Managing Glaucoma beyond Intraocular Pressure

Glaucoma is a major cause of vision loss worldwide with nearly 8 million people bilaterally blind from the disease. This number is estimated to increase over the next years. The key to preventing blindness from glaucoma is effective diagnosis and treatment. The classical glaucoma treatment focuses on IOP reduction. Increased IOP is indeed an undisputable risk factor for the development and progression of Glaucomatous Optic Neuropathy (GON). But there is mounting evidence in literature that other risk factors are involved as well. These additional factors may by themselves lead to GON or they may render the eye more sensitive to IOP. Among the most often described factors are: Flammer-syndrome, low blood pressure, increased retinal venous pressure, oxidative stress. Better knowledge of the pathogenesis has opened up additional therapeutical approaches often called non-IOP lowering treatment. Whilst most of these new avenues of treatment are still in the experimental phase, others are already used by some physicians. Non-IOP lowering treatment includes improvements of ocular blood flow, particularly blood flow regulation.

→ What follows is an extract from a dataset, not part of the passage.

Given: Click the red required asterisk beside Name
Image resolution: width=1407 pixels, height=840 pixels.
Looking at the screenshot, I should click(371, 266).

This can be achieved by improving the regulation of ocular blood flow (improving auto regulation) by drugs such as carbonic anhydrase inhibitors, magnesium or calcium channel blockers. These drugs also in part decrease increased retinal venous pressure in the eyes of patients. Increased retinal venous pressure decreases perfusion pressure in the patients’ eyes and thus increases the risk of glaucomatous progression. The patients’ blood pressure also needs to be monitored carefully as low blood pressure, particularly nocturnal over dips or blood pressure fluctuations, increase the risk of further damage. Blood pressure can be increased by an increase in salt intake or in rare cases by treatment with fludrocortisone. Reduction of oxidative stress, especially at the level of mitochondria, also seems to be protective. This can be achieved by gingko or foods rich in polyphenolic flavonoids.This review describes the individual mechanisms which may be targeted by non-IOP lowering treatment.